African Recycled Beads
- the glass used in the beads is recycled
- each individual bead is painted by hand (those that are embellished)
- beads are cured in clay ovens (twice- once to form the bead and a second time following the hand embellishing to cure the paint)
- Powder glass beads are made from finely ground glass, the main source being broken and unusable bottles and a great variety of other scrap glasses. Special glasses such as old cobalt medicine bottles, cold cream jars, and many other types of glasses from plates, ashtrays, window panes.... Up-Cycling at its best!
- Pulverized or merely fragmented, and made into beads, these glasses yield particularly bright colors and shiny surfaces. Modern ceramic colorants, finely ground broken beads, or shards of different coloured glasses from various sources can be added to create a great variety of styles, designs and decorative patterns in many different colours.
- Krobo powder glass beads are made in vertical molds fashioned out of a special, locally dug clay. Most molds have a number of depressions, designed to hold one bead each, and each of these depressions, in turn, has a small central depression to hold the stem of a cassava leaf.

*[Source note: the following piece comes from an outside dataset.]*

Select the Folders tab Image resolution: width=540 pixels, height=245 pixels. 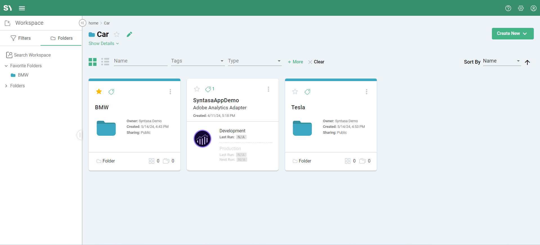[x=61, y=38]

- The mold is filled with finely ground glass that can be built up in layers in order to form sequences and patterns of different shapes and colors. The technique could be described as being somewhat similar to creating a sand "painting" or to filling a bottle with different colored sands and is called the "vertical - mold dry power glass technique". When cassava leaf stems are used, these will burn away during firing and leave the bead perforation. Certain powder glass bead variants, however, receive their perforations after firing, by piercing the still hot and pliable glass with a hand-made, pointed metal tool. Firing takes place in clay kilns until the glass fuses.

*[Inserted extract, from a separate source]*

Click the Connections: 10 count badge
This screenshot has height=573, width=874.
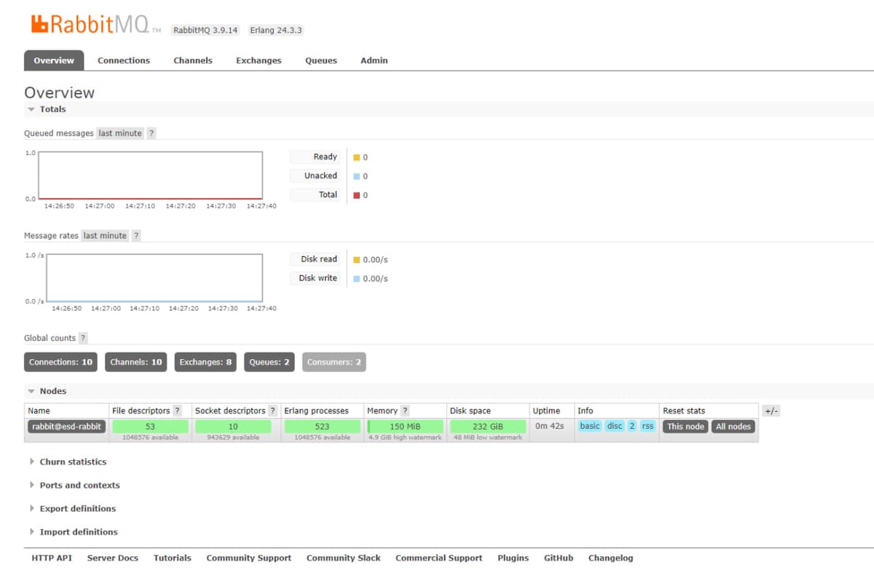tap(60, 362)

- There are three distinct styles of modern Krobo powder glass beads:
Fused glass fragment beads which are being made by fusing together fairly large bottle glass or glass bead fragments. These beads are translucent or semi-translucent or semi-translucent and receive their perforations, as well as their final shapes, after firing.
Beads composed of two halves (usually bicones, occasionally spheres), that are being created from pulverized glass. The two halves are being joined together in a second, short firing process.

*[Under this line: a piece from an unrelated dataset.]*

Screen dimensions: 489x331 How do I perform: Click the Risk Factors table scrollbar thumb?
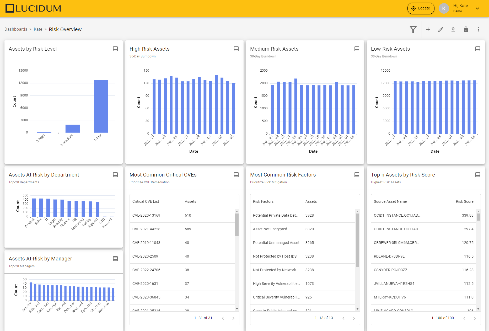point(357,240)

The "Mue Ne Angma" or "Writing Beads", conventional powder glass beads made from finely ground glass, with glass slurry decorations that are being "written" and fused in a second firing.
Fair Trade is a different way of doing business. It's about making principles of fairness and decency mean something in the marketplace. It seeks to change the terms of trade for the products we buy - to ensure the farmers and artisans behind those products get a better deal.
Most often this is understood to mean better prices for producers, but it often means longer-term and more meaningful trading relationships as well.
For consumers and businesses, it's also about information. Fair Trade is a way for all of us to identify products that meet our values so we can make choices that have a positive impact on the world.